(Beginning of Selected excerpt)
Automatic Recognition of Buruli Ulcer Images on Smart Handheld Devices

Buruli ulcer (BU) disease is a devastating flesh eating bacterial infection that each year affects thousands of people in tropical and subtropical regions. Clinically, BU usually starts as a painless subcutaneous nodule, or as other pre-ulcer forms including papule, plaque, and edema; then it evolves into a painless ulcer, and finally leads to extensive scarring, contractures, and deformations with possible total loss of articulation function. However, treatment with antibiotics at an early stage has been very successful in preventing irreversible deformity and long-term functional disability. Therefore, an easily implemented and rapid diagnostic test that can detect the early stages of BU is of high research priority.

In this dissertation, a multistage computerized image-analysis system is proposed that can automatically detect BU in multispectral dermoscopic images. The specific contributions of this work focus on the development of techniques for precise lesion segmentation, efficient image sampling for feature extraction, and skin image modeling for accurate lesion classification.

For lesion segmentation, a new method is proposed based on fusion of the partial masks derived from separate segmentations of the color and luminance channels of BU images. This procedure outperformed other techniques when tested on a subset of 26 BU images where the ground truth of manual segmentation by domain expert physicians was known.

Internally the system represents BU lesions using the Bag-of-Features methodology, where image features are extracted from image patches. A new strategy for nonuniform image sampling was developed based on occurrence of contextual pixel saliency, whereby patches from dermoscopically interesting regions are sampled more densely. Experiments on a set of 197 images demonstrated an advantage of this method compared to classical grid or random sampling. To obtain more accurate statistics and address the problem of class imbalance due to the small number of BU images compared to non-BU controls in the dataset, a new resampling technique was developed, which increased the sample size of the minority class by splitting lesions in the data space, rather than synthesizing new samples in the feature space. Combined with the feature selection metric of Pearson correlation coefficient, this method resulted in a classifier with more discriminative power.
(End of Selected excerpt)
▸ **Required work**
[1] Translate this sentence from the Buruli ulcer text into Spanish: "In this dissertation, a multistage computerized image-analysis system is proposed that can automatically detect BU in multispectral dermoscopic images."
[2] Reproduce everything in the Buruli ulcer text from "In this dissertation, a" down to "accurate lesion classification.".
(Beginning of Given entries)
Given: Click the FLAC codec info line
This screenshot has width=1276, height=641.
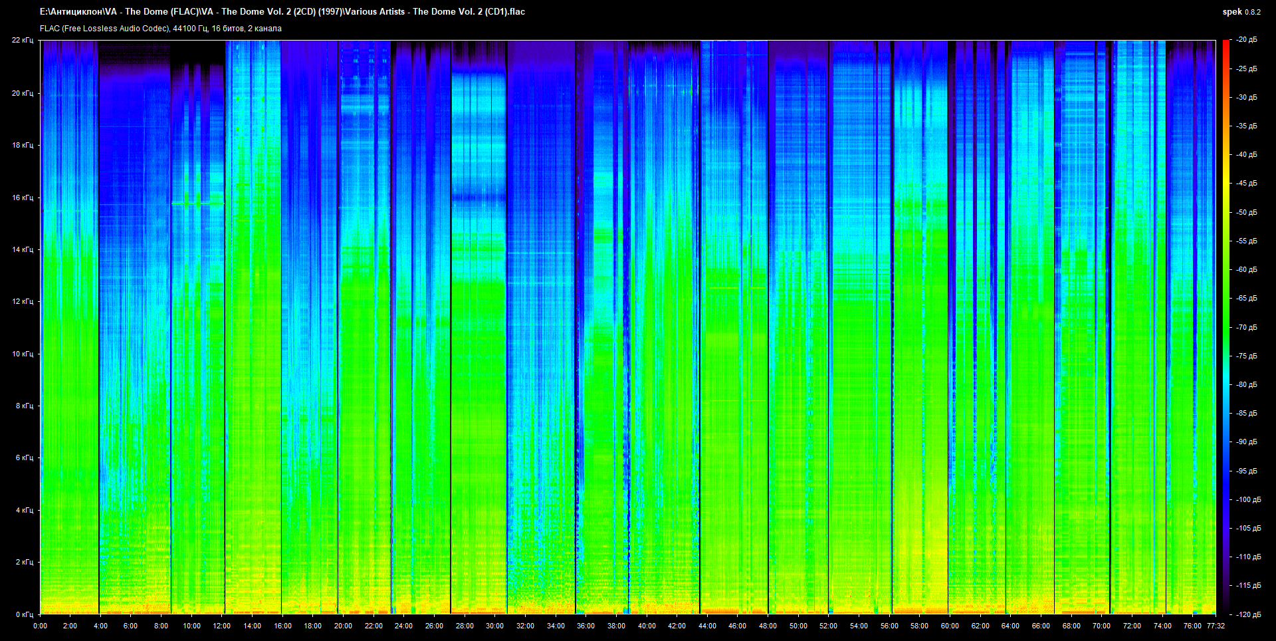Looking at the screenshot, I should click(x=161, y=29).
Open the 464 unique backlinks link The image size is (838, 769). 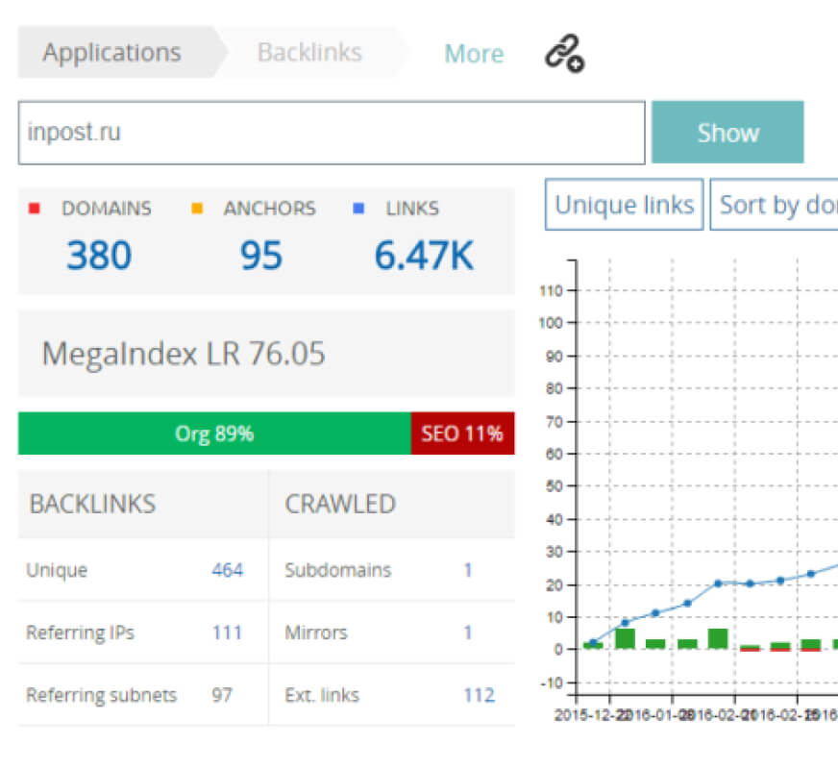(227, 570)
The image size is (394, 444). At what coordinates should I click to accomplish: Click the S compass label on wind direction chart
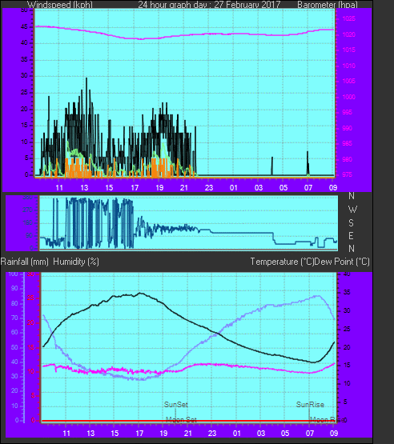click(352, 223)
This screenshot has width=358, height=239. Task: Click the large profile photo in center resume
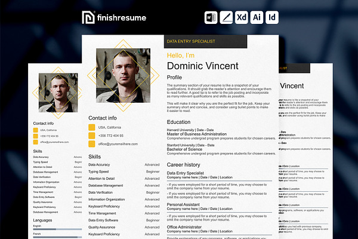(123, 75)
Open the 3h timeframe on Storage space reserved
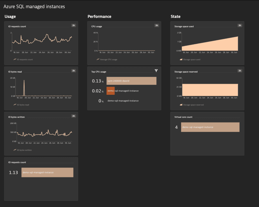259x207 pixels. [x=239, y=71]
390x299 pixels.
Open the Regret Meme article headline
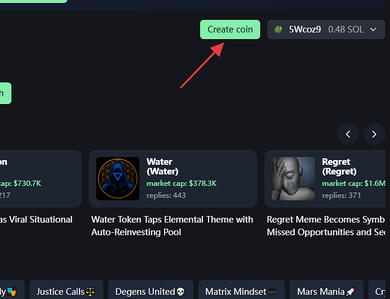(x=328, y=226)
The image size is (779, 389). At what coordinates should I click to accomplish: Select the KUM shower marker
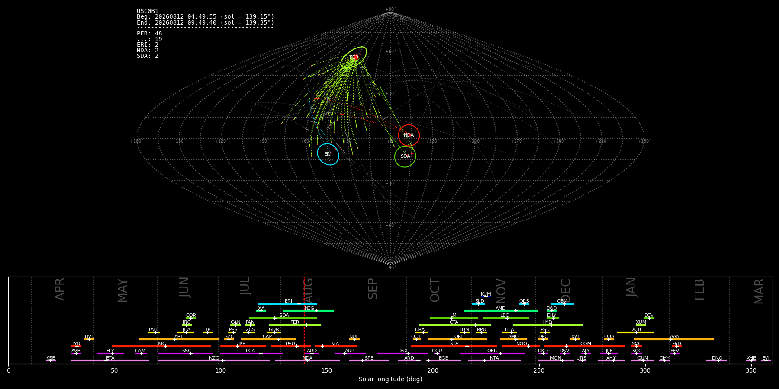486,297
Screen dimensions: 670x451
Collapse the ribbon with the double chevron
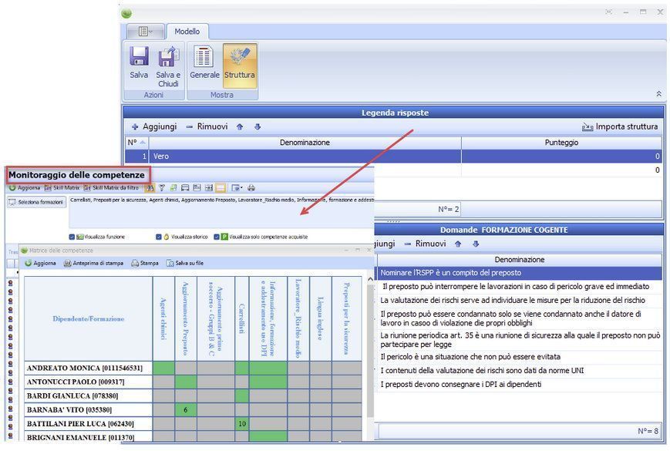pos(658,93)
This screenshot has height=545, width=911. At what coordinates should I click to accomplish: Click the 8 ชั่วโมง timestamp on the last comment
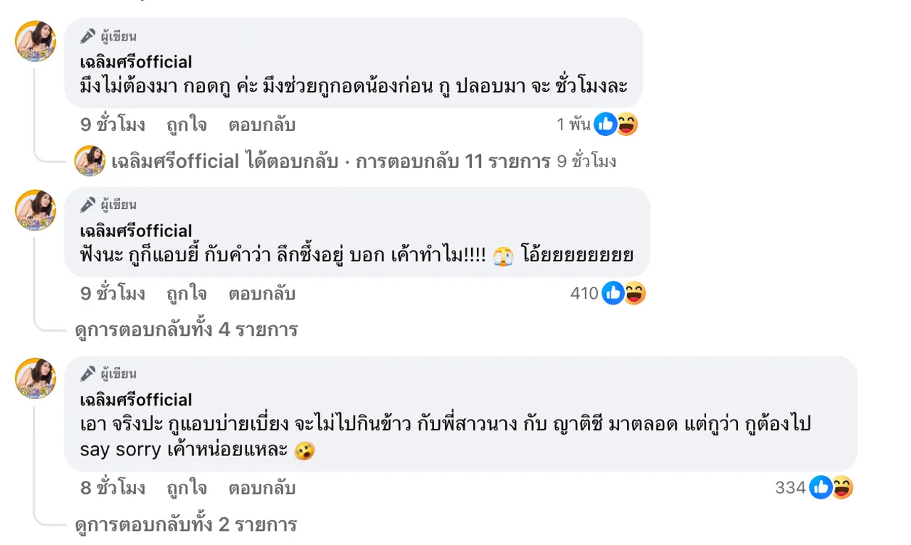point(107,488)
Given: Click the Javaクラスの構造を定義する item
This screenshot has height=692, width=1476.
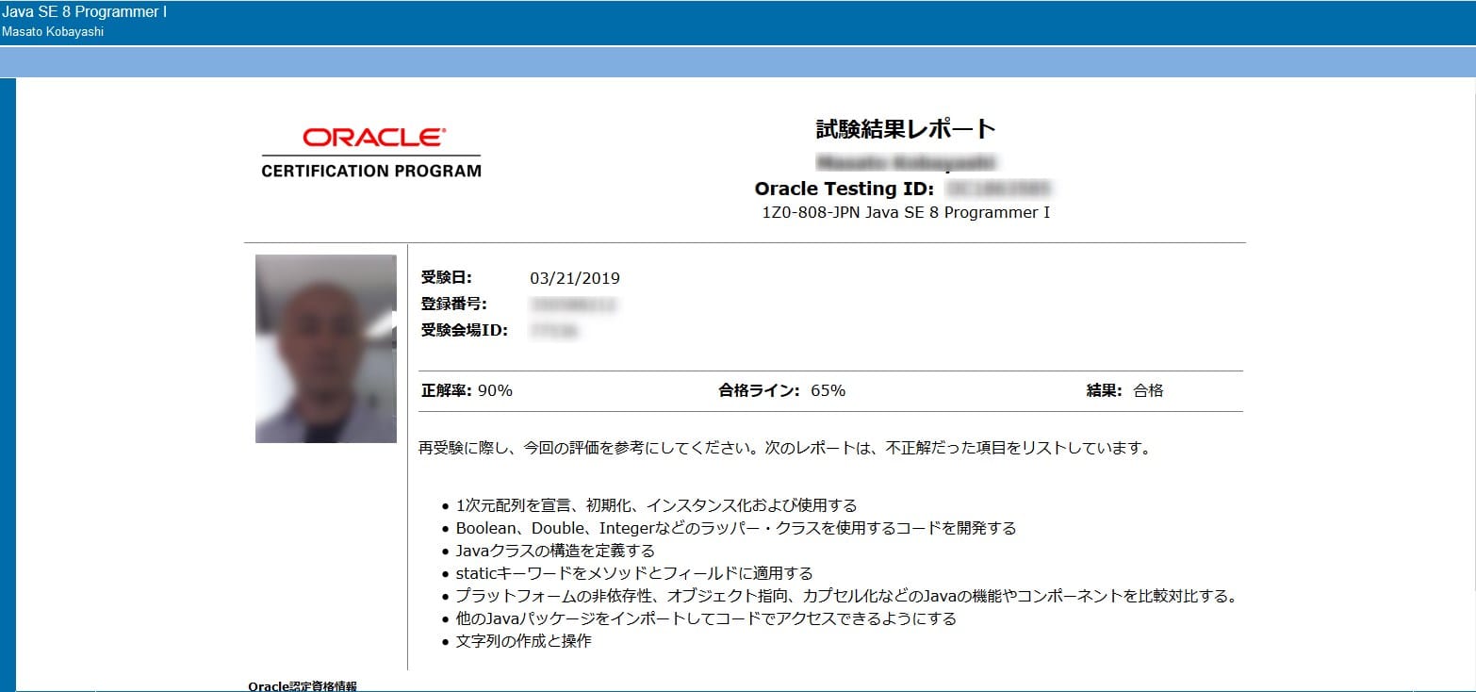Looking at the screenshot, I should coord(554,551).
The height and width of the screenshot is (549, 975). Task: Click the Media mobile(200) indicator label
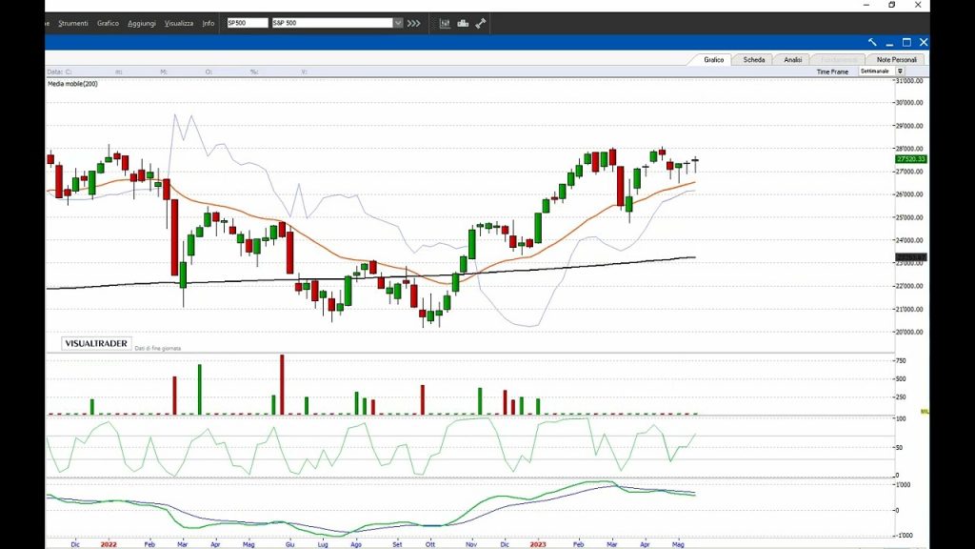(72, 84)
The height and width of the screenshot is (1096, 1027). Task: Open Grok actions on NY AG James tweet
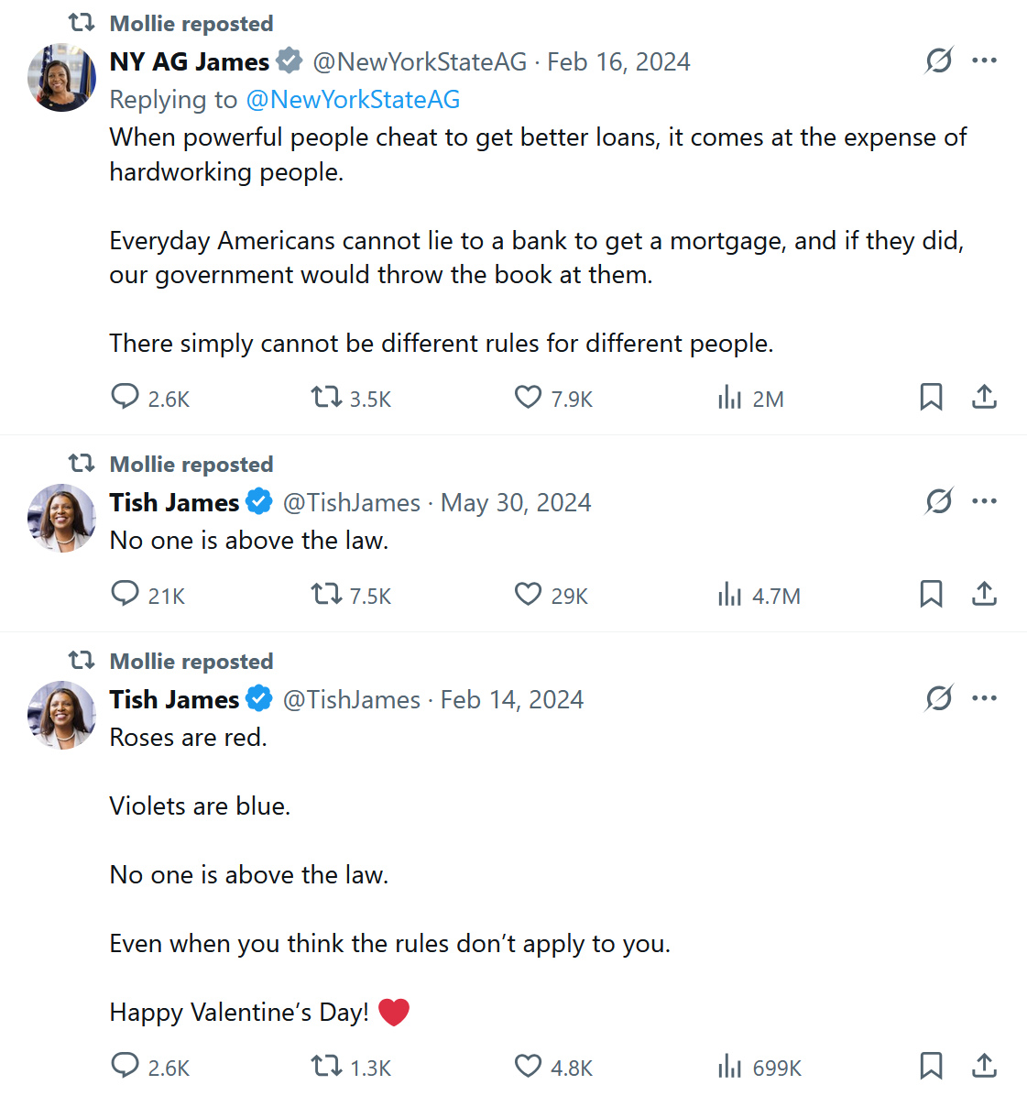pos(939,60)
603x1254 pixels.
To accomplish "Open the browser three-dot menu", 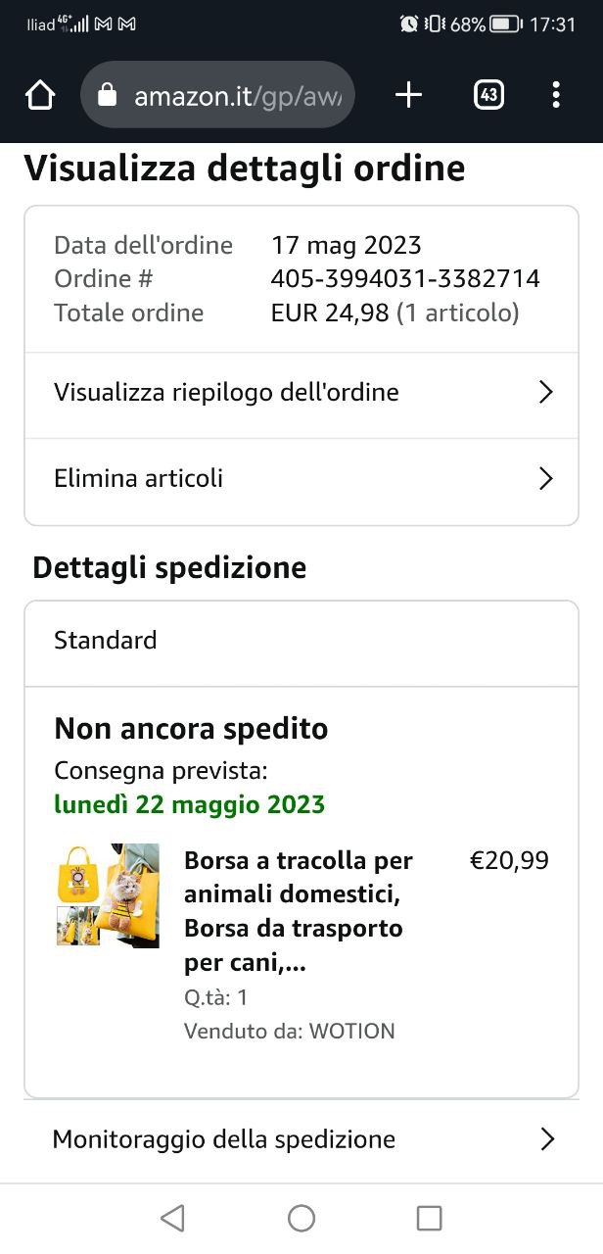I will click(x=556, y=95).
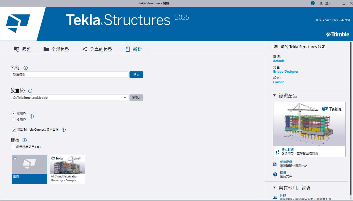
Task: Collapse the 與其他用戶討論 section
Action: pos(274,188)
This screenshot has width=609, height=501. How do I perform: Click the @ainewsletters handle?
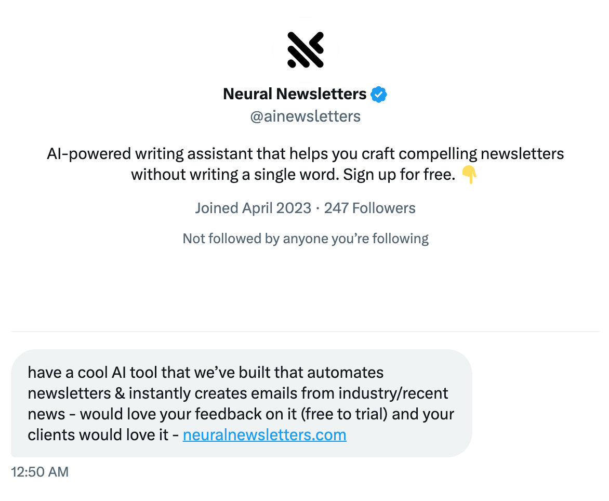coord(305,116)
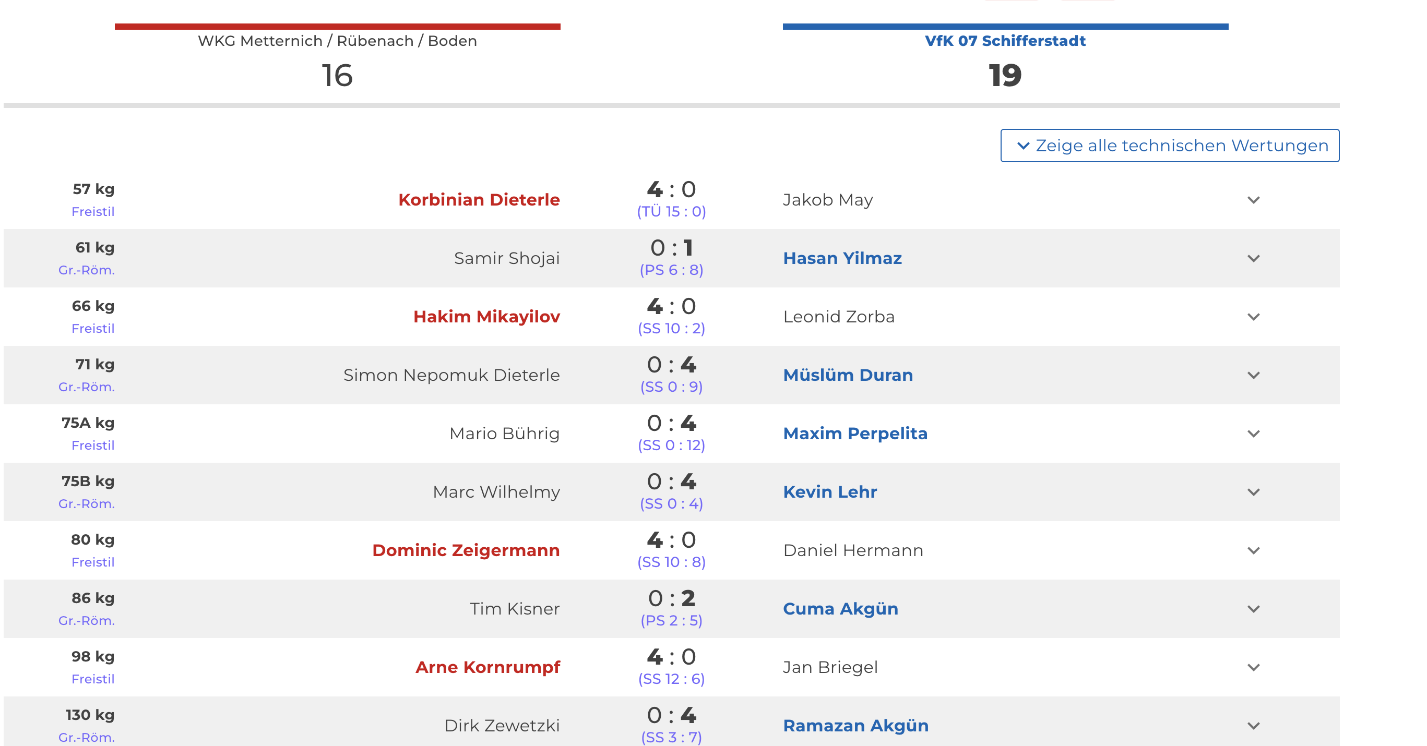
(End of Given entries)
▸ **Solution set**
[1] En esta tesis doctoral se propone un sistema computarizado de análisis de imágenes en varias etapas que puede detectar automáticamente la BU en imágenes dermatoscópicas multiespectrales.

[2]
In this dissertation, a multistage computerized image-analysis system is proposed that can automatically detect BU in multispectral dermoscopic images. The specific contributions of this work focus on the development of techniques for precise lesion segmentation, efficient image sampling for feature extraction, and skin image modeling for accurate lesion classification.